==== Records provided ====

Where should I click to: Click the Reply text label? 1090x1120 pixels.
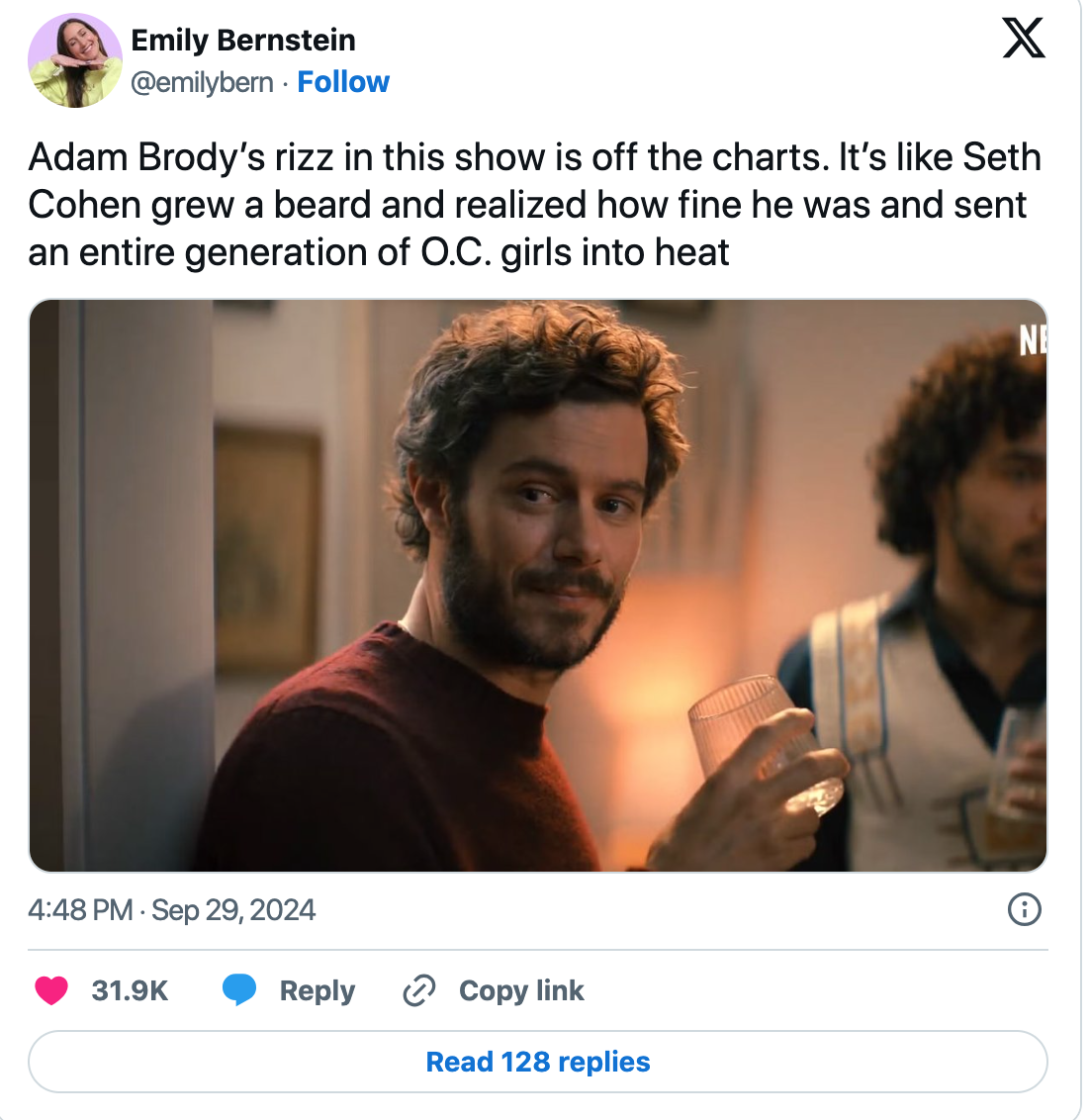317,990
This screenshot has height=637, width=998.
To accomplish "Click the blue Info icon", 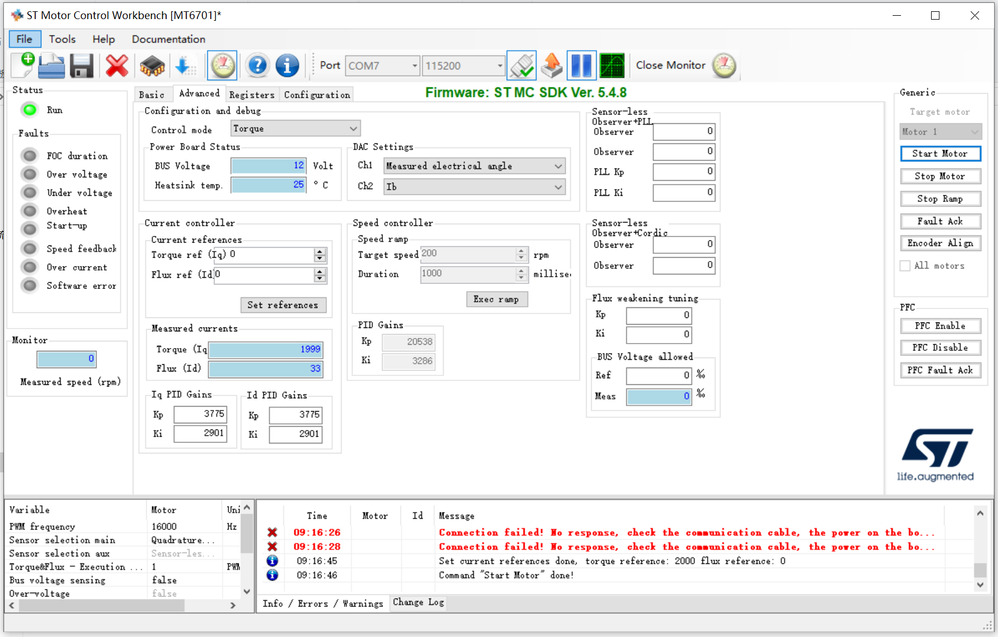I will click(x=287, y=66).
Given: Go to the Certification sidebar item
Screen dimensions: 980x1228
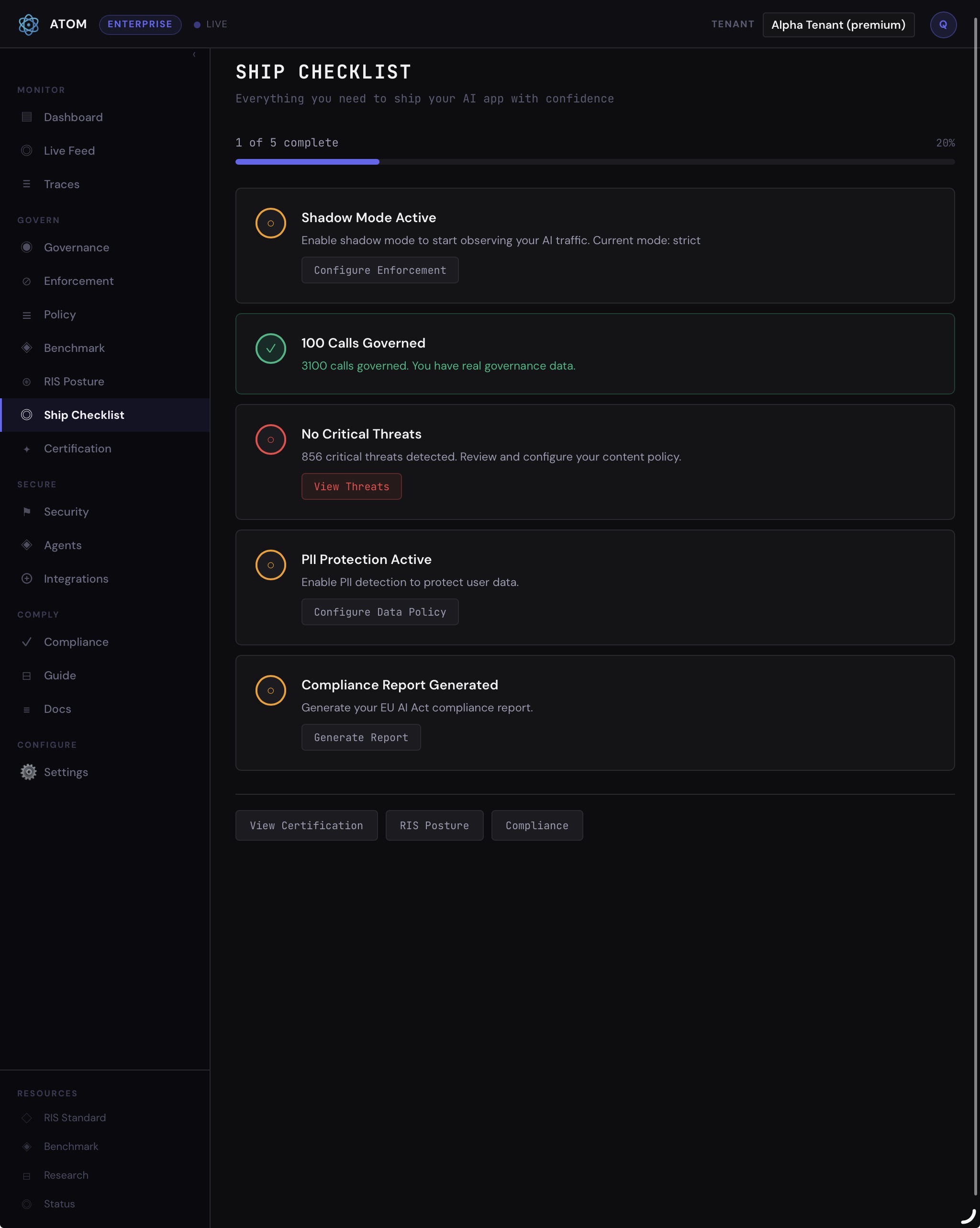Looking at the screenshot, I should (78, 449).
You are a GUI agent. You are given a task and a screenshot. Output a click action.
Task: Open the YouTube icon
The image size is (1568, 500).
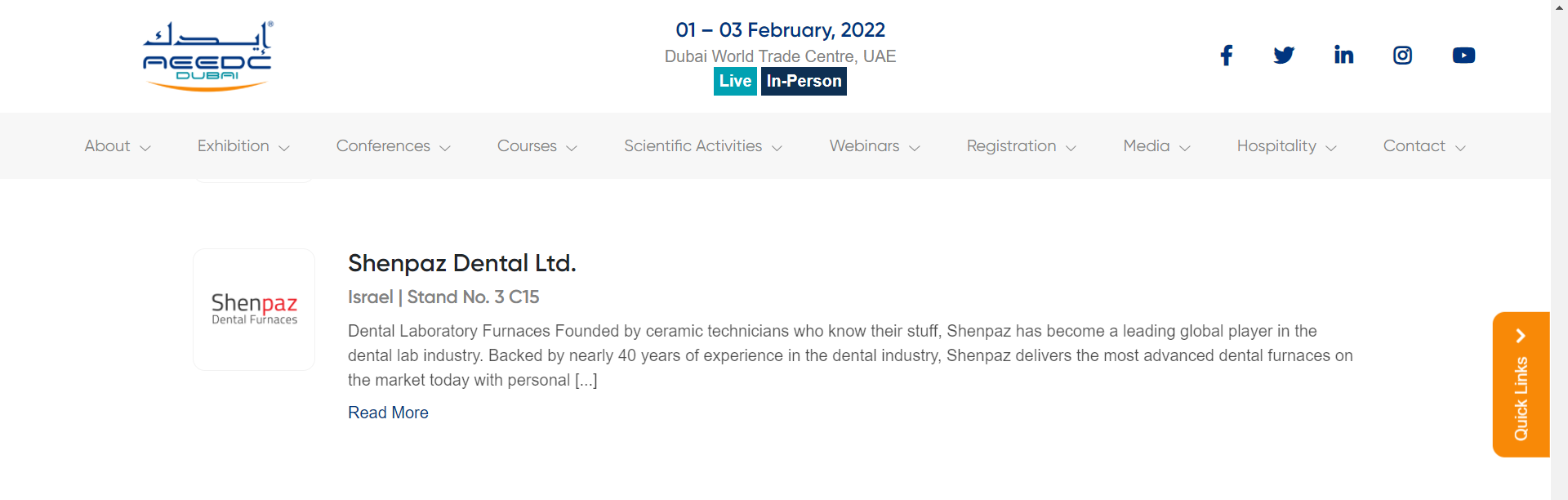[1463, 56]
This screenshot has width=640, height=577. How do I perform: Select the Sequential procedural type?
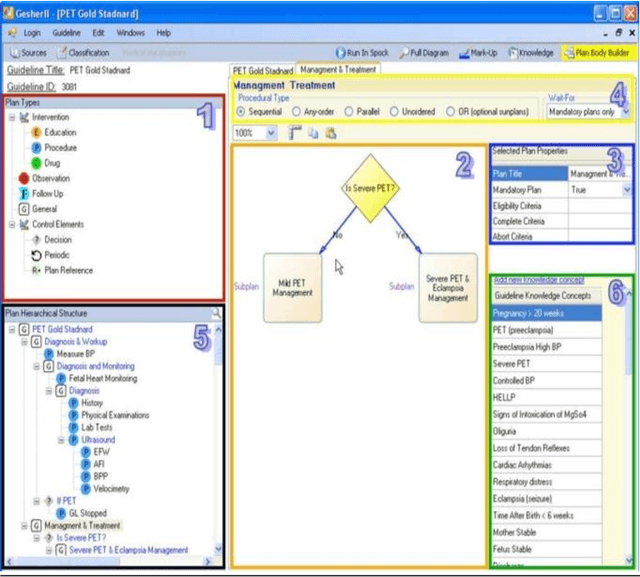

====

→ Task to carry out
What is needed is an exact restatement of every line from the line containing "Task: Open the YouTube icon" through the last line of the records, minus any pictures.

→ Answer section
Task: Open the YouTube icon
The image size is (1568, 500).
[1463, 56]
This screenshot has width=640, height=577. How do I perform: Select the Sequential procedural type?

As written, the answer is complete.